Bistro Niko – arrogance personified, which is what I have found at other Buckhead LIfe restaurants over the years. Even though the food is good, I prefer to dine where my business is more appreciated. I miss Brasserie le Coze – FAB is less accessible and more expensive – it feels very corporate to me. Haven’t tried Pied de Cochon, but look forward to doing so after this review.

Puerquito

April 12th, 2010
10:39 am

Bistro Niko is to French cuisine what McDonald’s is to burgers…
I dare you to bring a Parisian to Bistro Niko and not have him/her be confused and disgusted.
Adding insult to injury, the placed is always packed. But I guess since McDonald’s has served more burgers that anyone they must be the best.

LindaK

April 12th, 2010
10:58 am

My husband and nephew (age 11) swear by the escargot at Atmosphere. They sound more like what you had at Au Pied de Cochon.

Madge

April 12th, 2010
11:05 am

I’ll second the quiche at Au Pied de Cochon; it was tasty and the side salad was a nice counterpoint. However, the prices are steep and the restaurant was practically empty on a recent Friday during the “lunch rush.” My favorite French place remains Atmosphere, where you can have excellent food, wine, and service at a fraction of the prices at Au Pied.

Jenny

April 12th, 2010
11:39 am

I’m not sure why all the Buckhead Life-bashing… I love Bistro Niko (and many of their other restaurants). The servers there have always been friendly, knowledgeable and attentive and the food, overall, terrific. I have been to Paris and have many friends who frequent there… and all of them say that Bistro Niko is their favorite French restaurant in Atlanta. People seem to be irritated that a LOCAL business man (Pano, of BLRG) is actually doing well. It would seem a success story that should be celebrated instead of picked apart.

Ron Seidner

April 12th, 2010
12:29 pm

I couldn’t disagree more with the author of this article. I question if he has ever been to the original Au Pied de Cochon In Les Halles, Paris. The Atlanta version is much like McDonalds. Although I have been to Bistro Niko; I definitely will return. Great “French” food and super service! I was a resident in Paris for a number of years and do have a reference.

BPJ

April 12th, 2010
12:36 pm

All three are quite good (and my wife, a Paris native, agrees).
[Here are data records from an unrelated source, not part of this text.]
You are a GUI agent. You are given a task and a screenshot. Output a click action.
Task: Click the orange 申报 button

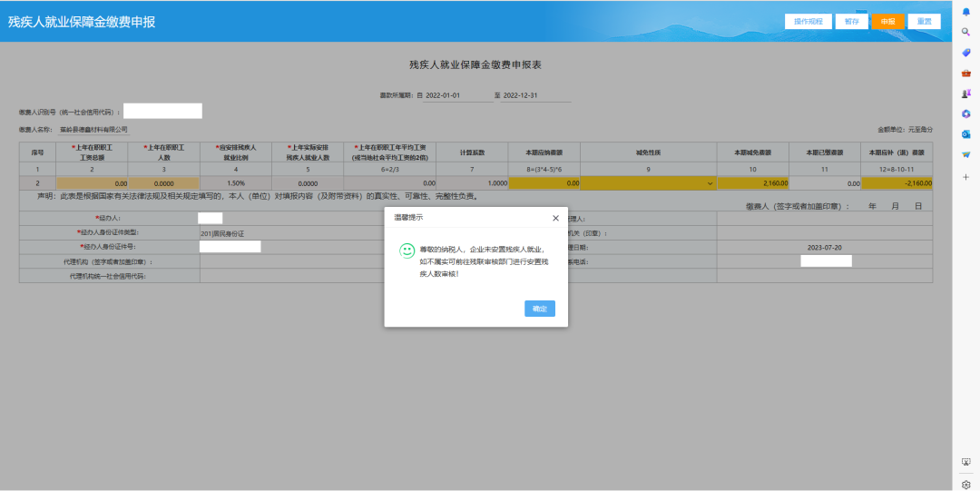click(887, 22)
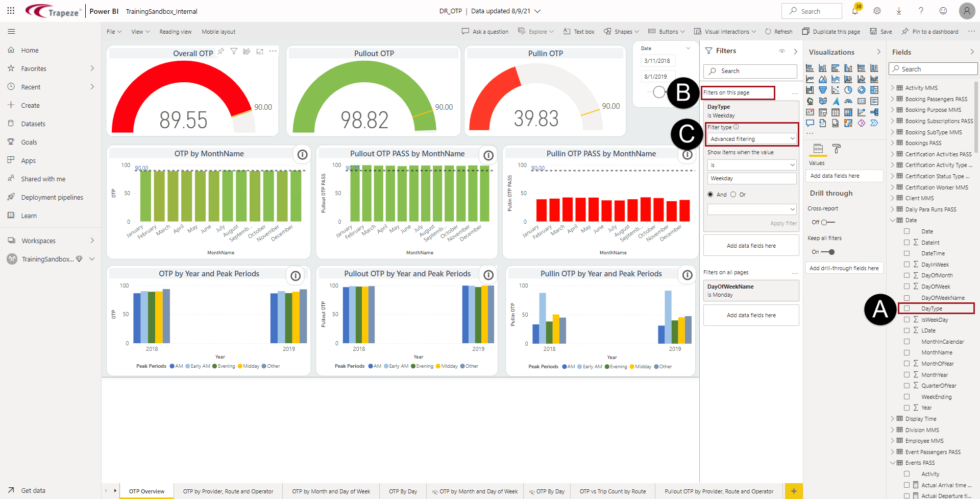Click the add new page plus icon
The width and height of the screenshot is (980, 499).
pyautogui.click(x=794, y=491)
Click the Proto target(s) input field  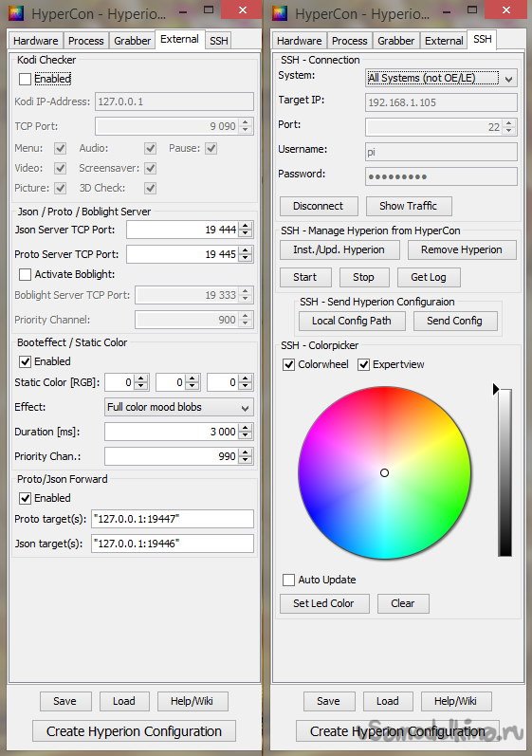[x=172, y=519]
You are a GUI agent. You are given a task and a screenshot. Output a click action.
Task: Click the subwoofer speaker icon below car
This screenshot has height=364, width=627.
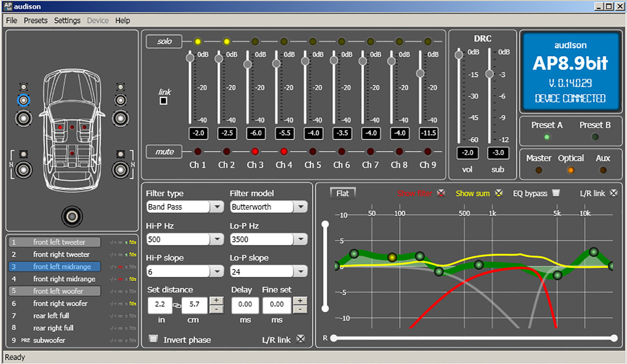click(x=72, y=216)
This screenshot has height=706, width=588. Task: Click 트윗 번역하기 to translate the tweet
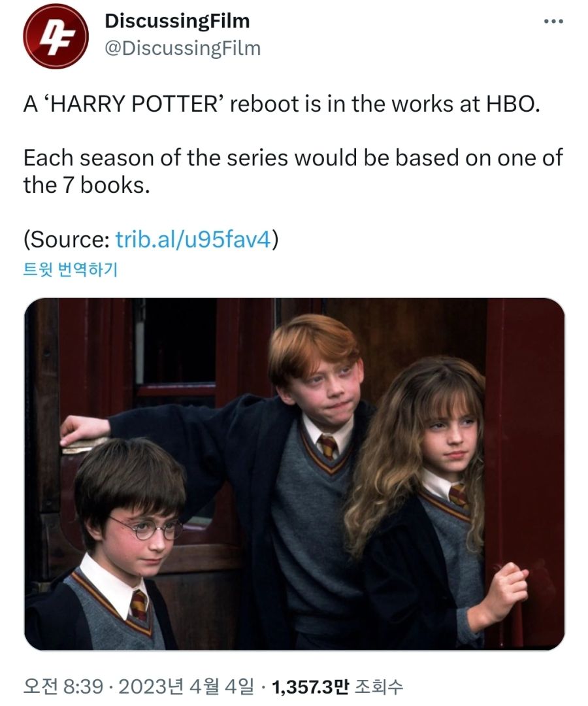click(x=70, y=269)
When we went to Bistro Niko on a Sunday afternoon, it was not crowded, by the way. At FAB, my favorites are still the white bean soup and the skate in brown butter sauce. As for Au Pied de Cochon, I’m glad to see it get some attention; too many Atlantans seem to regard hotel restaurants as just places for the hotel guests.
We love Atmosphere, too – it’s more of a bistro.
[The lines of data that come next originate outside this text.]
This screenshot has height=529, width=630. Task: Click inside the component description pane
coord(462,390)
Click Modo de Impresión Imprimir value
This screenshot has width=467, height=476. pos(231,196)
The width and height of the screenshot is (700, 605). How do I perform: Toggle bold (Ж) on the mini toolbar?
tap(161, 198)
[...] This post was mentioned on Twitter by Cho Pei Chin. Cho Pei Chin said: Sunday Column: Three French restaurants go quiche to quiche: Atlanta Journal Constitution (blog) What a nice littl… http://bit.ly/9UGjGF [...]

puerquito

April 12th, 2010
1:40 pm

does anyone know the difference between a bistro and a brasserie? because it does not seem like it? Brasserie Niko’s has to many straight-from-culinary-school-manual items. A little creativity would by nice. Then again, that’s not what BLRG is about…
Unfortuately, au pied de cochon has had to adapt to its hotel location. The one in Mexico City is better than the one in the ATL (and neither can touch the original).
At the very least FAB is honest about its drastically americanized menu.

Paul From Milton

April 12th, 2010
2:26 pm

Just because you lived, worked, visited, dined, etc. in Paris doesn’t make you an expert on French food. When my friends from France come visit they can’t wait to eat waffles with strawberry topping and hash browns at Waffle House. They think it’s the best breakfast they have ever had.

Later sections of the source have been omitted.